Senator Harkin's HELP Committee investigation found:
- Between 2008 and 2009, over a million students started attending schools owned by the companies examined by the Committee. By mid-2010, fully half (54 percent) of those students had left school without a degree or certificate. For Associates-degree students, 63 percent left without a degree.
- Most for-profit colleges charge much higher tuition than comparable programs at community colleges and flagship State public universities. The investigation found Associate degree and certificate programs averaged four times the cost of degree programs at comparable community colleges. Bachelor's degree programs averaged 20 percent more than the cost of analogous programs at flagship public universities despite the credits being largely non-transferrable.
- Because 96 percent of students starting a for-profit college take federal student loans to attend a for-profit college (compared to 13 percent at community colleges), nearly all students who leave have student loan debt, even when they don't have a degree or diploma or increased earning power.
- Students who attended a for-profit college accounted for 47 percent of all Federal student loan defaults in 2008 and 2009. More than 1 in 5 students enrolling in a for-profit college-22 percent-default within 3 years of entering repayment on their student loans.
- Despite dismal outcomes and high defaults, for-profit colleges enroll between 10 and 13 percent of students but receive 25 percent of all federal financial aid dollars. In 2009-10, this amounted to 25 percent of the total Department of Education student aid program funds.
- The final report estimates that the 15 publicly traded companies operating "for-profit" colleges received 86 percent of their revenues from federal taxpayer dollars.
- For-profit colleges spend these taxpayer dollars primarily on non-education related expenses: In fiscal year 2009, the companies examined by the committee spent:
- $4.2 billion or 22.7 percent of all revenue on marketing, advertising, recruiting, and admissions staffing.
- $3.6 billion or 19.4 percent of all revenue on pre-tax profit.
- $3.2 billion or 17.2 percent of all revenue on instruction.

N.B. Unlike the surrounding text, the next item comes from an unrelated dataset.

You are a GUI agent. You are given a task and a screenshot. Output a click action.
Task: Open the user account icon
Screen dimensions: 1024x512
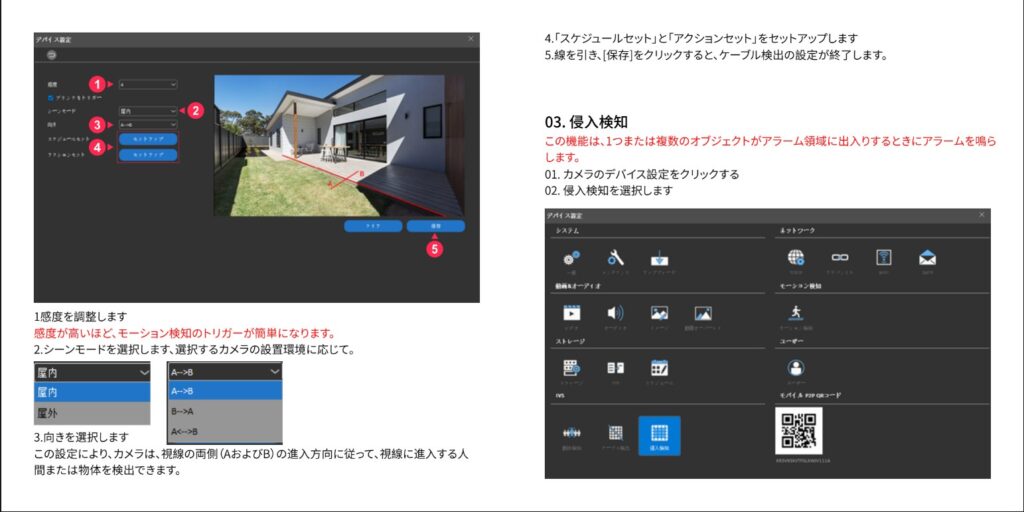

- In 2009 the CEOs of the publicly traded, for-profit education companies took home, on average, $7.3 million. In contrast, the five highest paid leaders of large public universities averaged compensation of $1 million, while the five highest paid leaders at non-profit colleges and universities averaged $3 million.
- The investigation also documented that many companies recruiting tactics misled prospective students with regard to the cost of the program, the graduation rates of other students, the job placement of other students, and the transferability of the credit.